__Directions for this task__:
Find the word "computer" in the data below and copy each line that holds it.
==================================================
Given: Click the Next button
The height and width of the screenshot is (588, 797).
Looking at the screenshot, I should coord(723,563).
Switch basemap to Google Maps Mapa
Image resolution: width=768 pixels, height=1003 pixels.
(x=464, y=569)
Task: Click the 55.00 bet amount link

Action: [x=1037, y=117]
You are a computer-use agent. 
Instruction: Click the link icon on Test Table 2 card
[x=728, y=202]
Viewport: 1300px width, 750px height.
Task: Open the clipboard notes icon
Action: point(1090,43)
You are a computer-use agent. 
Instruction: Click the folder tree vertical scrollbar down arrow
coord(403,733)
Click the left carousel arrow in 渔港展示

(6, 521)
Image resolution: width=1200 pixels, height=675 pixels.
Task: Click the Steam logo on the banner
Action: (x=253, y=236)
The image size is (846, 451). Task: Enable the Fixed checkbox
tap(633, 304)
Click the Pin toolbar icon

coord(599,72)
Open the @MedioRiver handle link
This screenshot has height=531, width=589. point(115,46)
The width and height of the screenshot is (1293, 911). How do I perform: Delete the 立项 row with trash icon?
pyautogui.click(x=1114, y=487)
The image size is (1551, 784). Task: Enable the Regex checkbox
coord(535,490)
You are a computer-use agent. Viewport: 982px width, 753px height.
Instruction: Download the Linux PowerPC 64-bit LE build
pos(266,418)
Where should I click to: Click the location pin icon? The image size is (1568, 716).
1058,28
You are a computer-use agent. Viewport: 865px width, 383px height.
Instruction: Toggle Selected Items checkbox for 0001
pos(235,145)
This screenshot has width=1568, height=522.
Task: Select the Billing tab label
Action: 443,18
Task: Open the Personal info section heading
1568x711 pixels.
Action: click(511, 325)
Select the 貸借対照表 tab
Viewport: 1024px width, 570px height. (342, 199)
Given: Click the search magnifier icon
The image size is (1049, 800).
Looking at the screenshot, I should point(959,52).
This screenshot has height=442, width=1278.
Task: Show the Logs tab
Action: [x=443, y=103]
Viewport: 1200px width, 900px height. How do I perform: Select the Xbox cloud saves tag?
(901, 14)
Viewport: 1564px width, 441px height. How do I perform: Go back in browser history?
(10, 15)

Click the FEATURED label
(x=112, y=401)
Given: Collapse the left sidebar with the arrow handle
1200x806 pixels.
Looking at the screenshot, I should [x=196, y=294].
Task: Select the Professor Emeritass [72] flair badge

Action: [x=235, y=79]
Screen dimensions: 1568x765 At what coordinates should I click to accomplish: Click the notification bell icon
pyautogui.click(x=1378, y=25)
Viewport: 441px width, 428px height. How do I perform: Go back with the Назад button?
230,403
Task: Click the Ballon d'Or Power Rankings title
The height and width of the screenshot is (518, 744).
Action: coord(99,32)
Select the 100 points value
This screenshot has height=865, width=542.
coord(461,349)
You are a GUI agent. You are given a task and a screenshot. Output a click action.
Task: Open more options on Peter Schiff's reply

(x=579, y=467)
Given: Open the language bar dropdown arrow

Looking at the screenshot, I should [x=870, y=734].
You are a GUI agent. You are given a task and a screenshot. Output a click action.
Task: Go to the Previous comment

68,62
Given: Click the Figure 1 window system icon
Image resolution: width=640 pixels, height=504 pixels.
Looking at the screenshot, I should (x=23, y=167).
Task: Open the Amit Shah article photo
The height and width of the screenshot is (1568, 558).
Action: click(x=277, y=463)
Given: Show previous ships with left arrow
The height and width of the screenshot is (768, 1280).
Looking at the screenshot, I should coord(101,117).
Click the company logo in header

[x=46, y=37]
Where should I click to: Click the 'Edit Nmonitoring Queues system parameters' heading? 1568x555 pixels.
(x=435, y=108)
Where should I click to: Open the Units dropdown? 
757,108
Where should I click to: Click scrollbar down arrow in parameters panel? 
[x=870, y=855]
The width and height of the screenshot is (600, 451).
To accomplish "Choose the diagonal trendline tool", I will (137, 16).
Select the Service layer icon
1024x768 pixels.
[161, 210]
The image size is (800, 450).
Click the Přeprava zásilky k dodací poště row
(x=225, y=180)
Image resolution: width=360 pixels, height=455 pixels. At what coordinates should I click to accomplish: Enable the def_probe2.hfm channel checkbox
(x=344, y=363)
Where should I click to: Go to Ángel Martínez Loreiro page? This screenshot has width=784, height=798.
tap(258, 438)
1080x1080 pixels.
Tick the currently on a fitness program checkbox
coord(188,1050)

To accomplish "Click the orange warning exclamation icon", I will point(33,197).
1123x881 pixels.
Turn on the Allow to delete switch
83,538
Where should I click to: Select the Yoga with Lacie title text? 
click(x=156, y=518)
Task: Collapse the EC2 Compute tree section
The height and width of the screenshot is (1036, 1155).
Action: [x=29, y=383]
==================================================
__Exercise response__:
You are a computer-use agent. 
You are a computer-use agent. 
You are a computer-use agent. Viewport: 982px width, 753px height.
You are a computer-use agent. Viewport: 865px width, 383px height.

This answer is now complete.